Date: Thu, 16 Sep 2021 21:42:21 -0400	[thread overview]
Message-ID: <YUPyfWKG3CG8+zkn@mit.edu> (raw)
In-Reply-To: <YUOmG+qNxAxI9Kyn@moria.home.lan>

On Thu, Sep 16, 2021 at 04:16:27PM -0400, Kent Overstreet wrote:
> So I think we're still trying to answer the "what exactly is a folio"
> question....

> However, Johannes has been pointing out that it's a real open
> question as to whether anonymous pages should be folios! Willy's
> current code seems to leave things in a somewhat intermediate state
> - some mm/ code treats anonymous pages as folios, but it's not clear
> to me how much....

Kent, you raise some good questions, and good points.  However, it
seems to me that one of the other sources of the disagreement is the
question of whether this question needs to be answered at all before
the Folios patch can get merged.

We could engage in a process such as what Chris Mason has suggested,
with a more formal design doc, with stakeholders who have to review,
comment, and explicitly give their LGTM's.  We do that sort of thing
quite often at Google (and probably at many other companies), so it's
a familiar approach.  That would be a fine way of trying to come to a
formal agreement on that question.

What comes to my mind, though, is the quote, originally made by Linus,
"Linux is evolution, not Intelligent Design".  Greg K-H requoted Linus
in his 2006 Ottawa Linux Symposium[1], “Myths, Lies, and Truths about
the Linux Kernel”, and further claimed, "The kernel is not developed
with big design documents, feature requests and so on."

[1] http://www.kroah.com/log/linux/ols_2006_keynote.html

Of course, that was 15 years ago, and things have gotten a lot more
complex.  And when things get more complex, a certain amount of
agreement ahead of time between developers, memorialized by Design
Docs, does become more and more inevitable.  The source of friction,
then is how *much* pre-design and consensus is needed in a particular
case.

After all, as you said:

   ".... folios are a start on cutting up the unholy mess that is
   struct page into separate data types.
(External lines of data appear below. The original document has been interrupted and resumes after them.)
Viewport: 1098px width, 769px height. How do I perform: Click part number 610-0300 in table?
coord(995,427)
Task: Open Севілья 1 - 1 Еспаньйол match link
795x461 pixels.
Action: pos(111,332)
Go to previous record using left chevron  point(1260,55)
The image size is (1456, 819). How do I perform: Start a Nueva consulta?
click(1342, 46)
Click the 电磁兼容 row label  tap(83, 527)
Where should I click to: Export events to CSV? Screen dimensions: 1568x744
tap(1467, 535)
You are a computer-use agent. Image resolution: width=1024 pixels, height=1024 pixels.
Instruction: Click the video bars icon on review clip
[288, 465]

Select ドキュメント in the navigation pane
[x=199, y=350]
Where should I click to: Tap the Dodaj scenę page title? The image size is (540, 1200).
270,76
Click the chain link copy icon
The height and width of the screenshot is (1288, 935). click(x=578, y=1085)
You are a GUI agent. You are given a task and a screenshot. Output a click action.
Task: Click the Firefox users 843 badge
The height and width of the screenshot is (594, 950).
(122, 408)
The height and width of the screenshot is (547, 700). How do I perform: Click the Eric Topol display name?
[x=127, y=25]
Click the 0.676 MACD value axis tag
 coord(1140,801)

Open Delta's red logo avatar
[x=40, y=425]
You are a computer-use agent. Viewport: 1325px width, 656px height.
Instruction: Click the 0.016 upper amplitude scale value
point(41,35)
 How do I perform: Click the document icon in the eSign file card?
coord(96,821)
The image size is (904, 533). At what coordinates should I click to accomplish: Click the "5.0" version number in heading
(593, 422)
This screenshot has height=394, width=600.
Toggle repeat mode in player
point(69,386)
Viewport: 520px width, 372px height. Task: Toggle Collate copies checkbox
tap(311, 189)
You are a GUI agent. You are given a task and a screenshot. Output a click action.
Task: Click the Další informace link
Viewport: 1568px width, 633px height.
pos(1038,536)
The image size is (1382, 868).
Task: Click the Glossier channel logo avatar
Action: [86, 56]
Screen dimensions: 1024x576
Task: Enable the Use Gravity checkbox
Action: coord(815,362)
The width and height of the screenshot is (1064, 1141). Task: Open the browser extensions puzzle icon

In struct page, we have a big
   nested union of structs, for different types of pages."

So one could argue that folio makes things better.  It's not an 100%
solution, and perhaps it's unfortunate that it leaves things "in a
somewhat intermediate state".  But if it's better than what we
currently have, perhaps we should land this patch set, and if we need
to make further evolutionary changes, is that really such a tragedy?

After all, we've never guaranteed stable API's (another thing which
Greg foot-stomped in his 2006 keynote).  Maybe after we live with
folios, we'll learn more about the benefits and downsides, we can make
further changes --- evolution, as we might say.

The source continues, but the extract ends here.